A blog post involving Julia

stla · October 22, 2020, 10:06am

Hello,

I’ve just blogged a post involving Julia. It compares the speed of the same algorithm in C++, Haskell, and Julia. Haskell won vs Julia 1.2.0, but now it is beaten by Julia 1.5.2.

Cheers.

lungben · October 22, 2020, 10:56am

Interesting comparison!

I think there are still some micro-optimizations possible in Julia, maybe you can beat the 1s

Examples:

NewLast = hcat(NewLast, [fin+j, manque-j, j])

This line copies the whole array in each step, this could be done more efficiently by preallocating the complete output array and writing the results in the elements of the corresponding indices.
Furthermore, you may use the @inbounds macro to switch off bounds checks.
Maybe @avx from LoopVectorization.jl could give further speedup.

stla · October 22, 2020, 12:44pm

Thanks. Indeed, I’m not an expert in Julia (neither in C++ and Haskell ^^). I will try to understand your comments later.
By the way it would be nice to have a package with this implementation of the hypergeometric function of a matrix argument. I don’t know how to proceed. If someone is interested…

DNF · October 22, 2020, 2:00pm

Did you look at https://github.com/JuliaMath/HypergeometricFunctions.jl ?

The documentation is, well, I couldn’t find any, but if you are familiar with hypergeometric functions in general, you may be able to figure it out, or ask the developers. I’m guessing that performance is pretty good, based on who the developers are.

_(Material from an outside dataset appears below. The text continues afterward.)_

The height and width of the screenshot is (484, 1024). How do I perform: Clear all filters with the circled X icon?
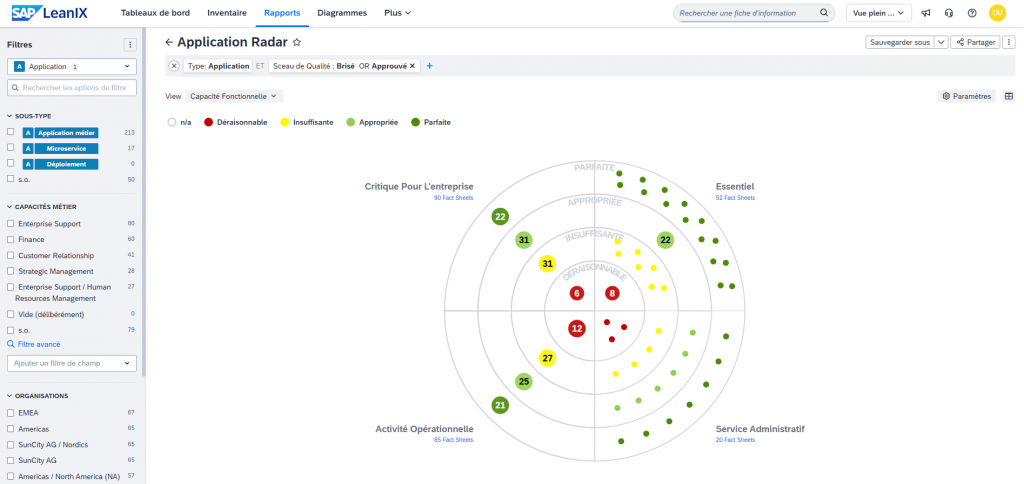174,66
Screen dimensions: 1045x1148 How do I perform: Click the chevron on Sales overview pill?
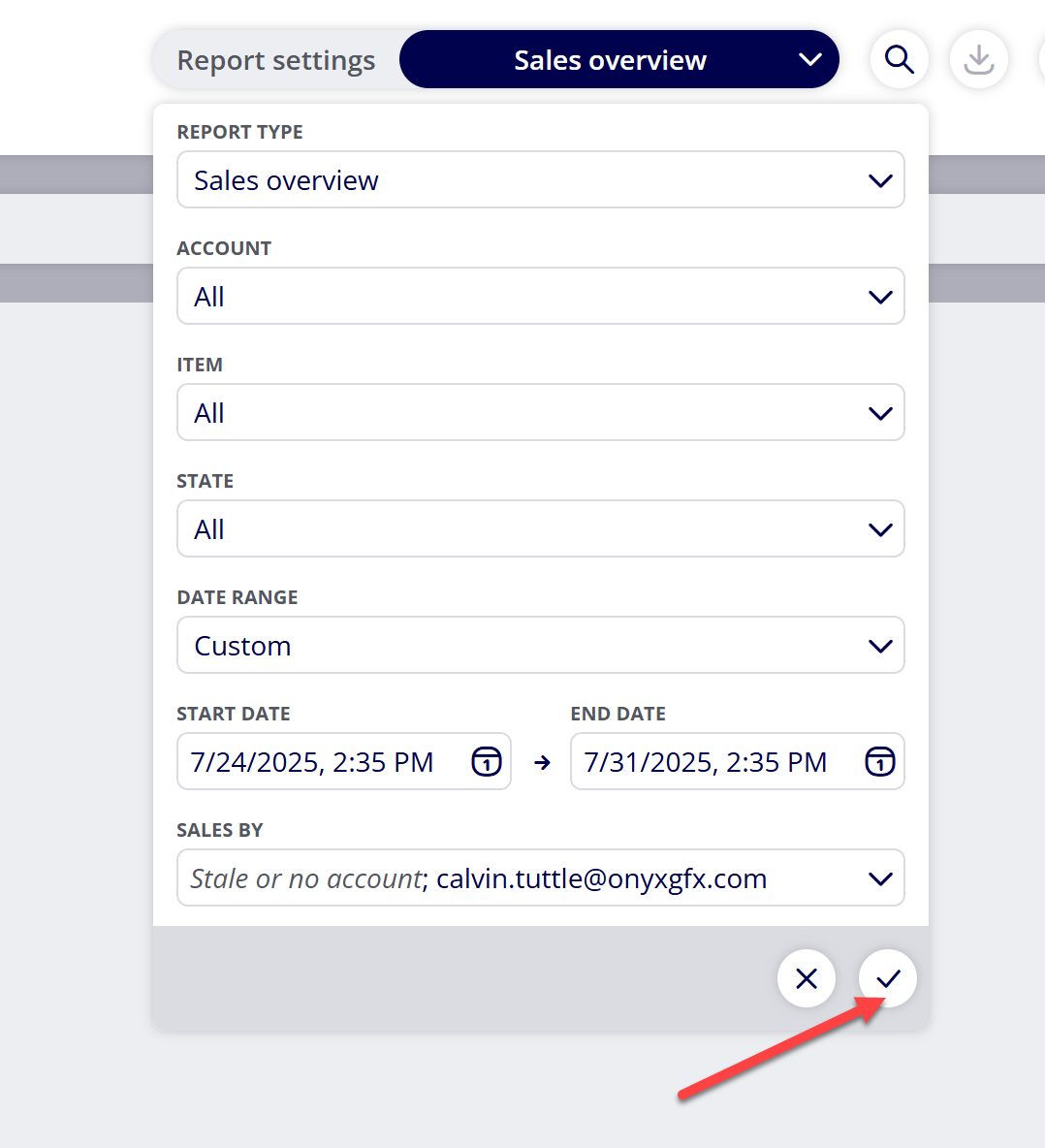click(x=810, y=59)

Might be interesting to compare.

DNF · October 22, 2020, 2:43pm

A couple of comments about your code, if you are interested:

You really like type annotations, like most people who start out with Julia tend to. But I think it makes your code a bit hard to read, and perhaps needlessly restrictive. I would reduce the annotations, and just see if things work out by themselves, then selectively add back annotations when you find them necessary.
Nested functions make your code harder to understand, and it’s more difficult to debug and optimize them separately. Maybe you could pull the nested functions out, and pass the arguments in and out explicitly?
A general performance tip is to reduce allocations. That could mean to re-use arrays, or to avoid allocations by doing things like count(>(0), mu) instead of sum(mu .> 0), as an example (count is basically the same as sum here, but I like the name better), or avoid creating new arrays over and over, as in mup = mup[mup .> 0].

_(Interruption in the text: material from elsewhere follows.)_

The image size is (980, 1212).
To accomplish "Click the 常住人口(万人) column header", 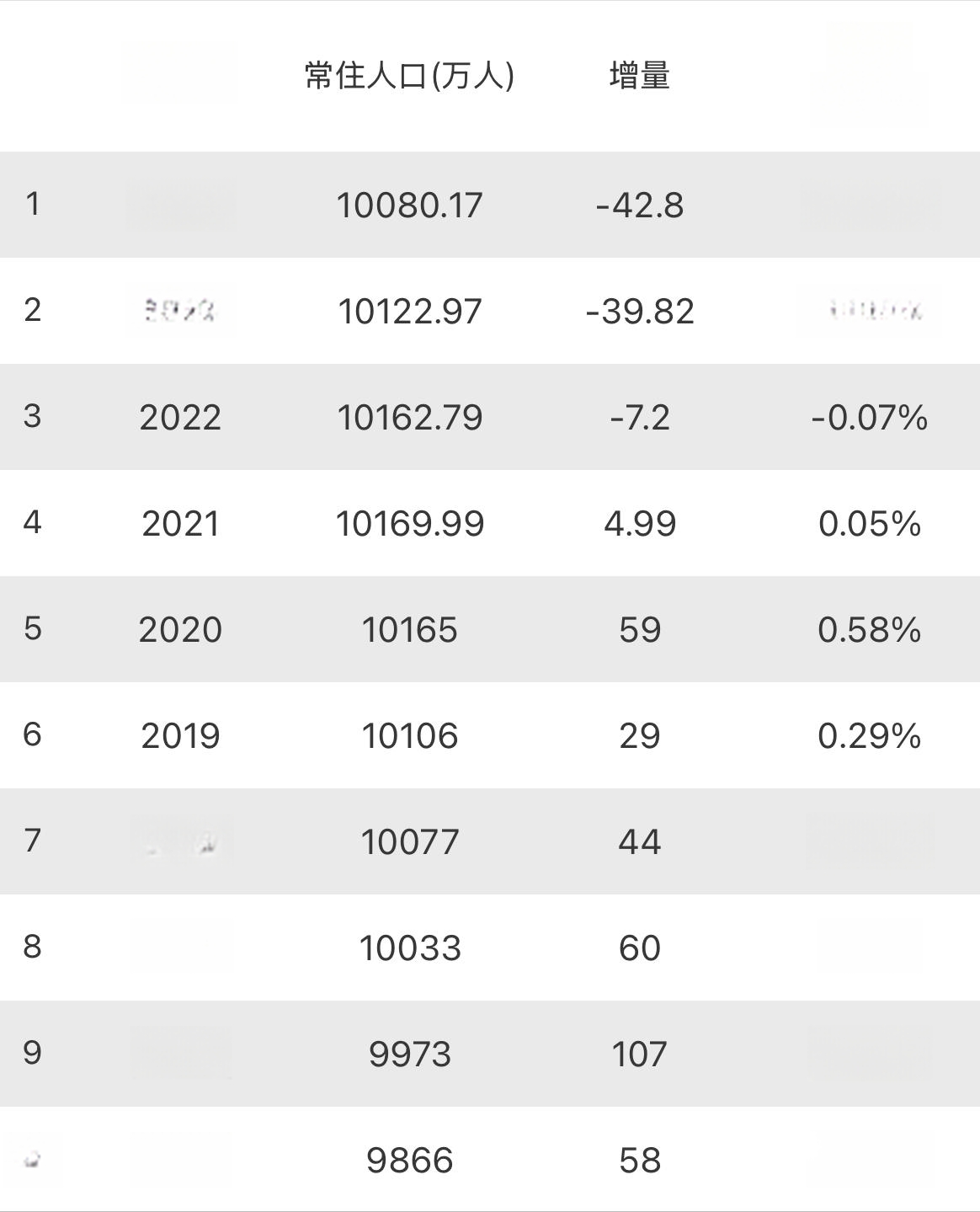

Ahmed_Salih · October 22, 2020, 5:45pm

Could you explain in a bit more detail what the difference between your sum and count approaches are at point 3?

I just tried:

mu = rand(1000)

 @time sum(mu .> 0)
  0.000011 seconds (6 allocations: 4.500 KiB)
1000

@time count(>(0),mu)
  0.000008 seconds (4 allocations: 80 bytes)
1000

Which is quite a big difference. Why doesn’t the “sum” use “count” internally then?

Julia 1.5.0

Kind regards

Mason · October 22, 2020, 5:49pm

When you write sum(mu .> 0), you have to create a temporary array for the result of mu .> 0. You can avoid this by doing sum(>(0), mu) which should bring the result closer to count, but count will still be faster.

Note also that you should really use BenchmarkTools.jl and it’s @btime macro rather than @time for reliable results.

julia> using BenchmarkTools

julia> let μ = rand(1000)
           @btime sum($μ .> 0)
           @btime sum(>(0), $μ)
           @btime count(>(0), $μ)
       end
  704.414 ns (3 allocations: 4.42 KiB)
  364.611 ns (0 allocations: 0 bytes)
  74.871 ns (0 allocations: 0 bytes)
1000

Ahmed_Salih · October 22, 2020, 5:56pm

Thanks, sometimes I forget about btime!

Does anyone of you know if there is a blog post about all of these tricks? I really love writing high performant code but these options always slip out of my mind, so would like to know if such a ressource exists.

I do not understand why sum(>(0),$mu) still gives a lot less speed though, since it does not have to make the array? Is it an if-statement which slows it down?

Kind regards

Mason · October 22, 2020, 6:18pm

I don’t think there’s an obvious answer to this. sum is generally just a more complicated function than count.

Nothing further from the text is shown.